Because there is something worse than sitting in this weird middle ground between your taste and online best practices. The worst is when you follow all the rules to a T and still fail. You gave up what you believed in, and you didn’t get any success for your troubles. I had a few videos where I followed all of the best practices and they fell flat when I posted them. Trust me, it’s the worst of both worlds.
There’s a famous quote from Jim Carrey about his dad. He knew his dad always wanted to be a comedian or a musician, but he took the safe route and became an accountant. This route suddenly didn’t feel so safe when he was laid off from his accounting job and the family became homeless for a period of time. About this Carrey said, “You can fail at what you don't want, so you might as well take a chance on doing what you love.”
This doesn’t just mean becoming an accountant instead of a comedian.

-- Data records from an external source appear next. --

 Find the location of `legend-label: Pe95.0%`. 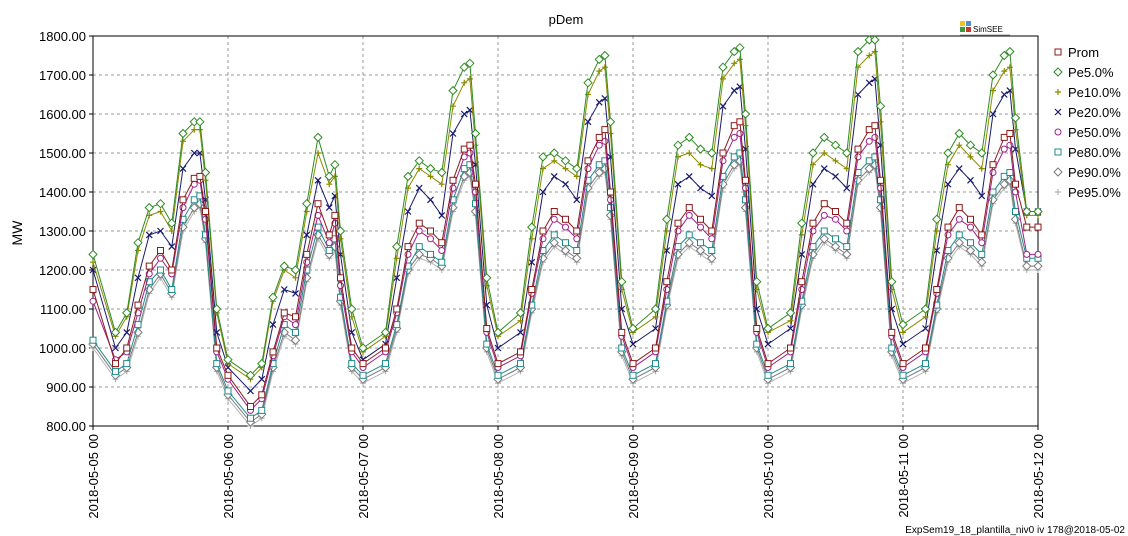

legend-label: Pe95.0% is located at coordinates (1094, 192).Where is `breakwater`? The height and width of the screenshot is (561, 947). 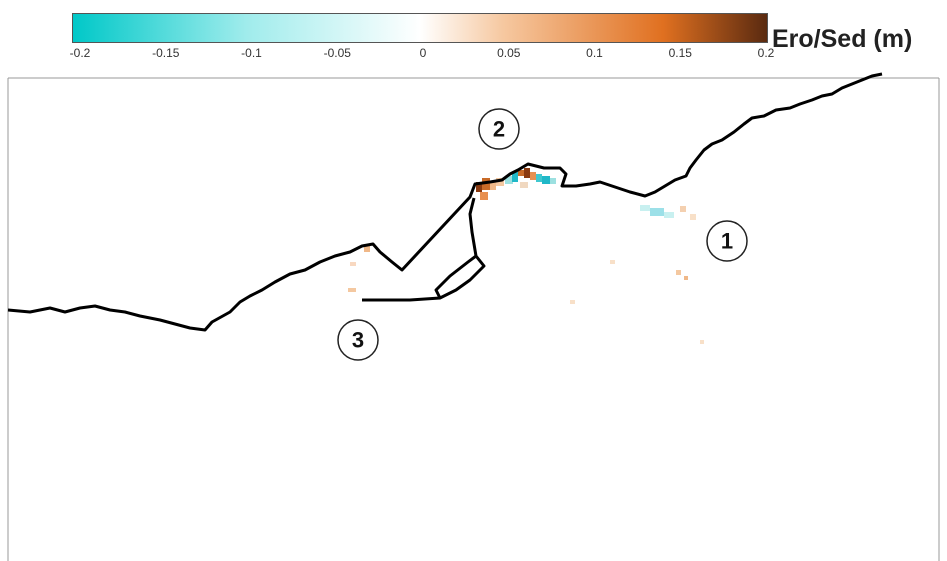 breakwater is located at coordinates (460, 248).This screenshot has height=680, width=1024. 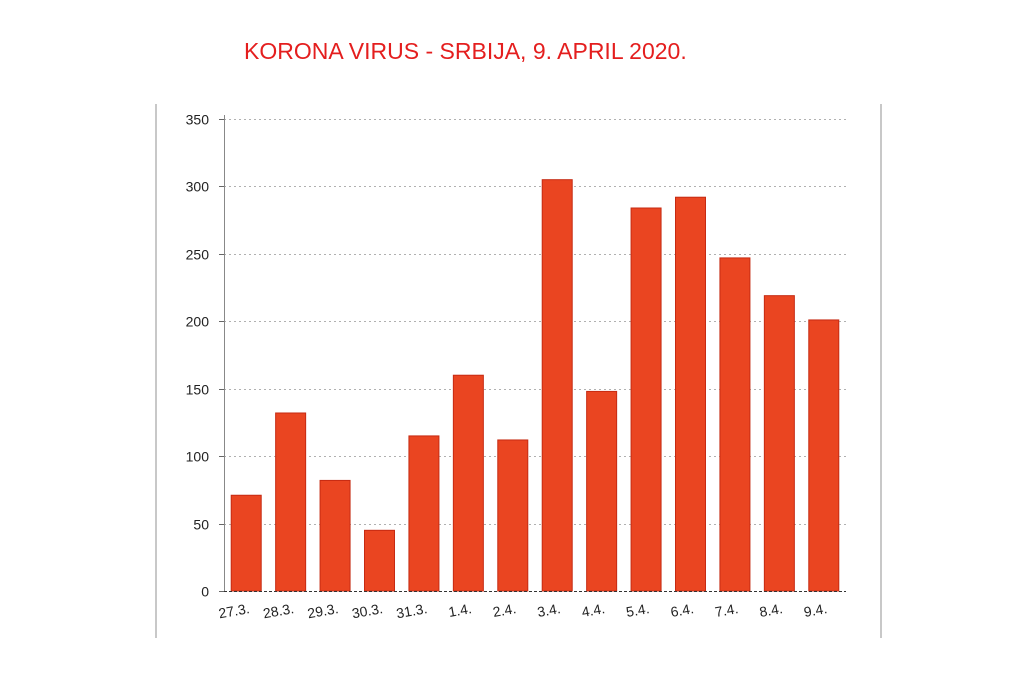 I want to click on y-tick-label: 300, so click(x=198, y=187).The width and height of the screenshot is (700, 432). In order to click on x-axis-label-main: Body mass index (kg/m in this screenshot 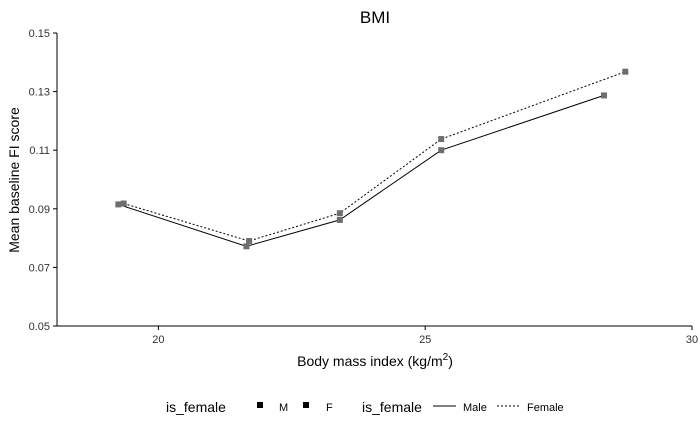, I will do `click(370, 361)`.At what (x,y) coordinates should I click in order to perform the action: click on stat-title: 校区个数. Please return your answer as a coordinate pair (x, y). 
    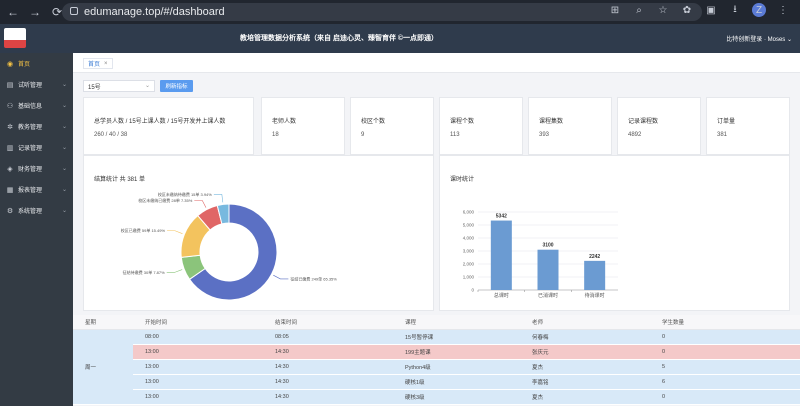
    Looking at the image, I should click on (374, 122). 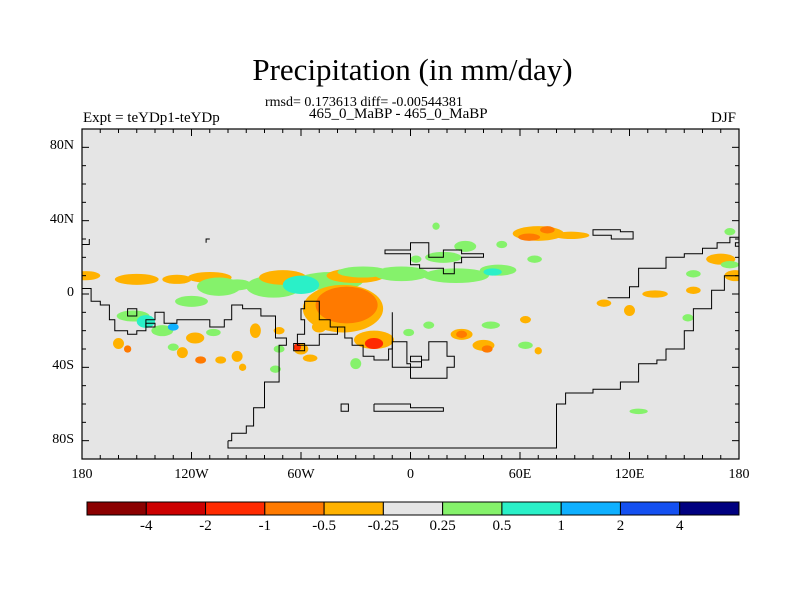 What do you see at coordinates (442, 526) in the screenshot?
I see `colorbar-label: 0.25` at bounding box center [442, 526].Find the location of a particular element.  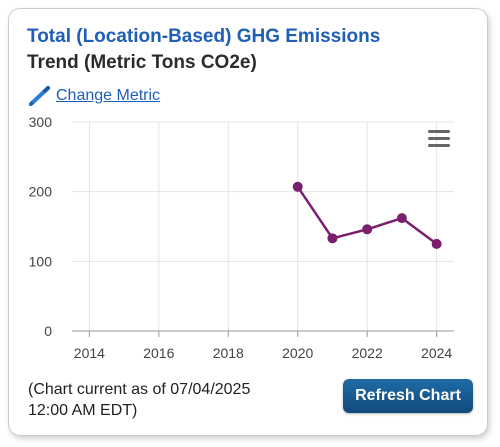

timestamp-line-2: 12:00 AM EDT) is located at coordinates (83, 410).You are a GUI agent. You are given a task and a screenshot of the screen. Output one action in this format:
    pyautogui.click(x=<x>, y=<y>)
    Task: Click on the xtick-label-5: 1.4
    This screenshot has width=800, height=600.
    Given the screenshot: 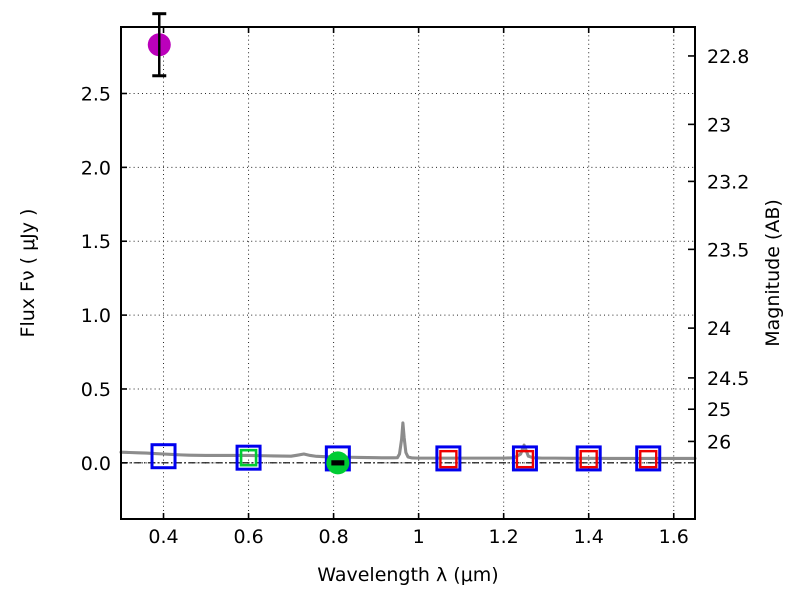 What is the action you would take?
    pyautogui.click(x=589, y=537)
    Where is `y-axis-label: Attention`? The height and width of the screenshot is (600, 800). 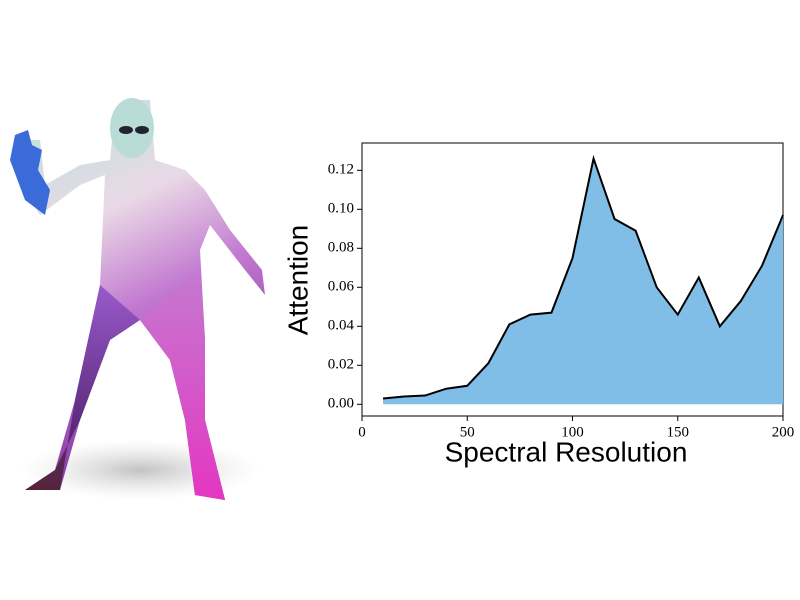
y-axis-label: Attention is located at coordinates (298, 280).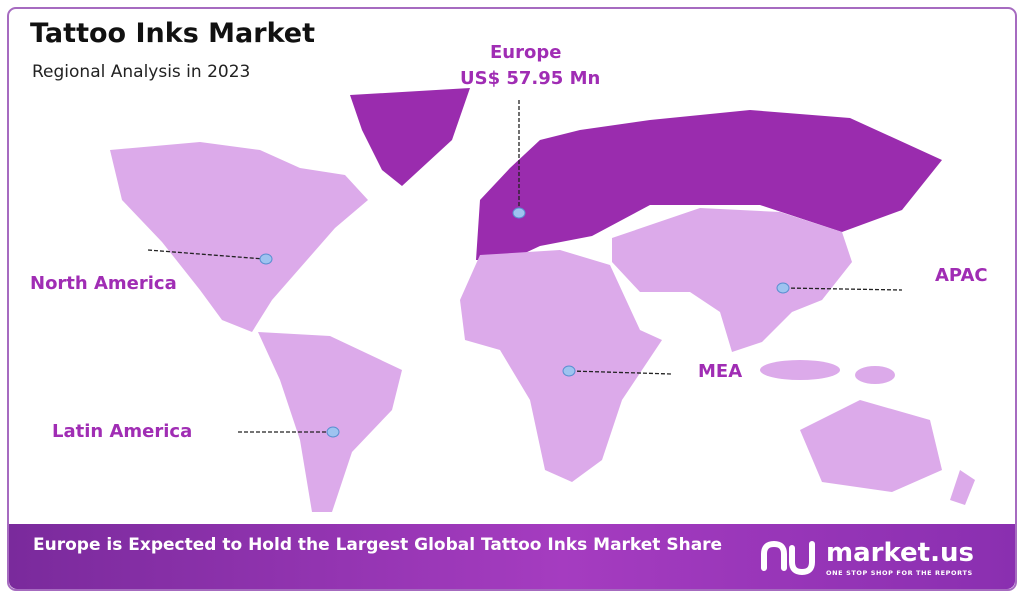  Describe the element at coordinates (330, 422) in the screenshot. I see `latin-america` at that location.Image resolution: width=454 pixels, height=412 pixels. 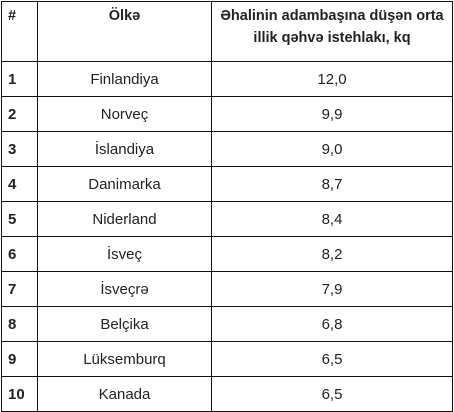 What do you see at coordinates (20, 32) in the screenshot?
I see `header-cell: #` at bounding box center [20, 32]. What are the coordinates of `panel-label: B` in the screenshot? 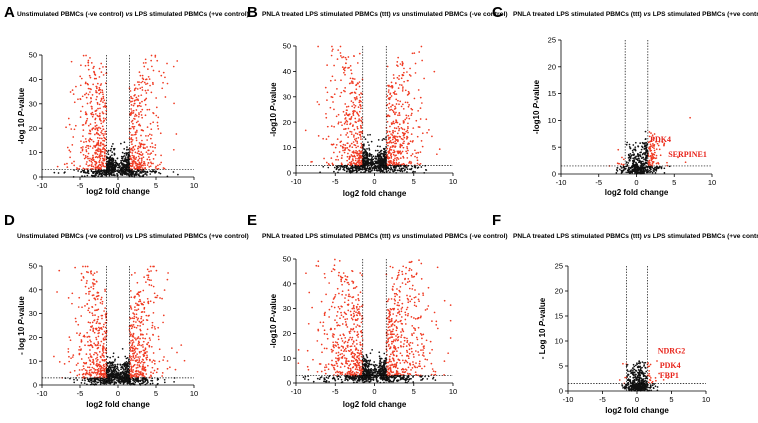 It's located at (252, 12).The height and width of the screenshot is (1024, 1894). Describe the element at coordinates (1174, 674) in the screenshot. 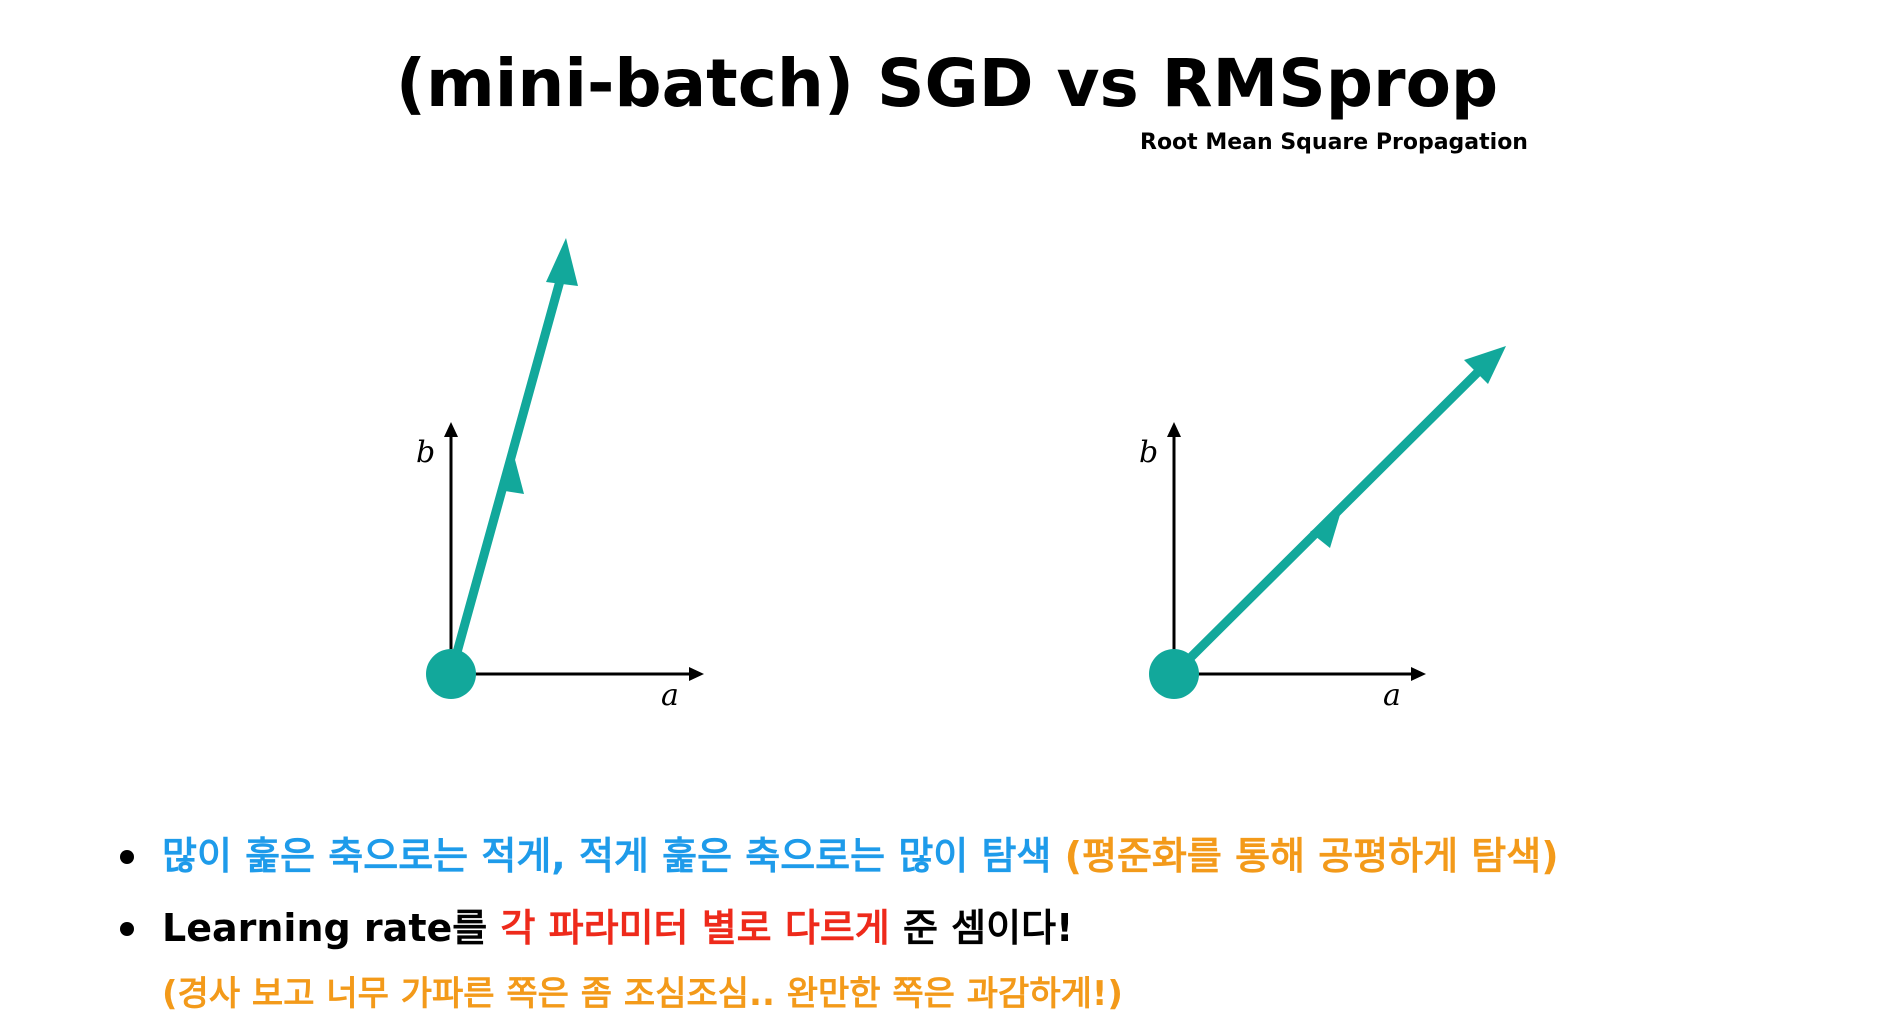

It can also mean being a different type of comedian than the one you initially set out to be. If you don’t want to participate in the online economy, that’s fine. Just know it’s going to make the road to success, even moderate success, extremely difficult. This is where everything is now, and if you’re not there it’s going to hinder your chances. And if you decide to go all out and align yourself with the best practices of the Internet, just know that you’re most likely going to feel terrible doing it, no matter what success comes your way. Your actions will be dictated by a piece of code sitting on a server farm somewhere out in the middle of Silicon Valley.
This is what being a comedian is now. Before, you only had to worry whether your jokes were funny, insightful and original enough. Now, you have to worry about that and whether or not the banner on your YouTube page is eye-catching. My advice for staying halfway sane while posting is to find that middle ground, through trial and error, and really listen to yourself and pay attention to how you feel when you’re doing these things. Back off from the actions that make you feel bad or cheap, even if they’re what everyone else is doing. You’ll probably sacrifice some success for this, but I’m pretty sure that the peace of mind will be worth it.